The acts for which he was indicted relate to all of the crimes which were committed against Bosnian Muslims after the fall of the Srebrenica enclave in July 1995.

On the morning of 14 July, a convoy of around thirty buses transporting Bosnian Muslims left Bratunac for Zvornik. The men were driven to various detention centres in the Zvornik municipality, including the schools in Grbavci, Petkovci and Pilica. Sometime between 14 and 16 July, they were blindfolded before being put on board buses and taken to nearby fields. Here, terrorised and defenceless, they were executed group after group. The surrounding areas of Orahovac, the Petkovci dam and the military farmhouse of Branjevo became indeed true killing fields, strewn with dead bodies.

Approximately 500 male Bosnian Muslims were also executed on 16 July in the Pilica cultural centre where they were being detained. Trucks for loading the bodies and digging equipment were already on site at the time of the executions, or arrived soon afterwards, to bury the dead in mass graves. The Engineering Corps from Zvornik on a repeated basis provided the equipment and drivers to participate in the burial operations.

Dragan Jokic was considered to be blameworthy since he knew that Bosnian Muslims were being held in the Grbavci school in Orahovac and also in those of Pilica and Kozluk.

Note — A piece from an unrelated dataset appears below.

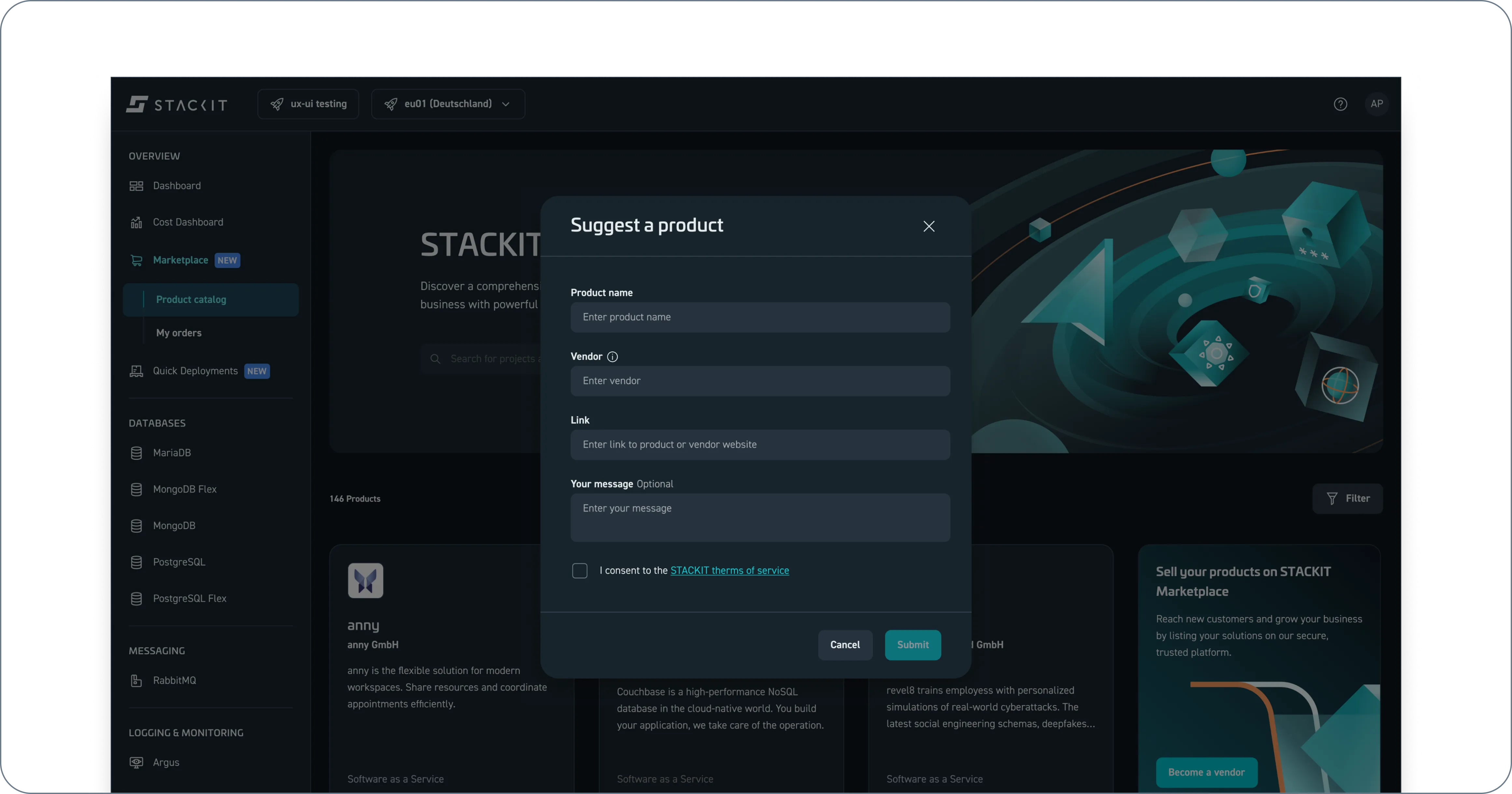This screenshot has height=794, width=1512.
Task: Go to My orders menu item
Action: point(178,333)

In addition, the sending of heavy earthwork materiel and drivers with excavators to prepare the mass graves to the place where the executions were underway or had just ended, was proof that Dragan Jokic knew that killings had been carried out on a large scale.

Commander Jokic, in his position as Chief of the Engineering Corps of the Zvornik Brigade, was therefore charged with having participated in the planning, supervision, organisation and finally the burials which followed the campaign of murder and, as the Brigade Officer on duty, to have participated in the coordination of the communications between the Officers and Commanders of the Srpska Republica Army (VRS) concerning the transportation, detention, execution and burial of the Srebrenica Bosniaks and to have written or otherwise transmitted reports and regular updates to his superiors concerning the progress of the operation underway.

Jokic voluntarily surrendered to the International Criminal Tribunal for the former Yugoslavia (ICTY) on 15 August 2001. He was sentenced to 9 years imprisonment by the Trial Chamber I on 17 January 2005. Jokic's sentence was confirmed on appeal on 9 May 2007. He was transferred to Austria on 22 December 2008 to serve his sentence.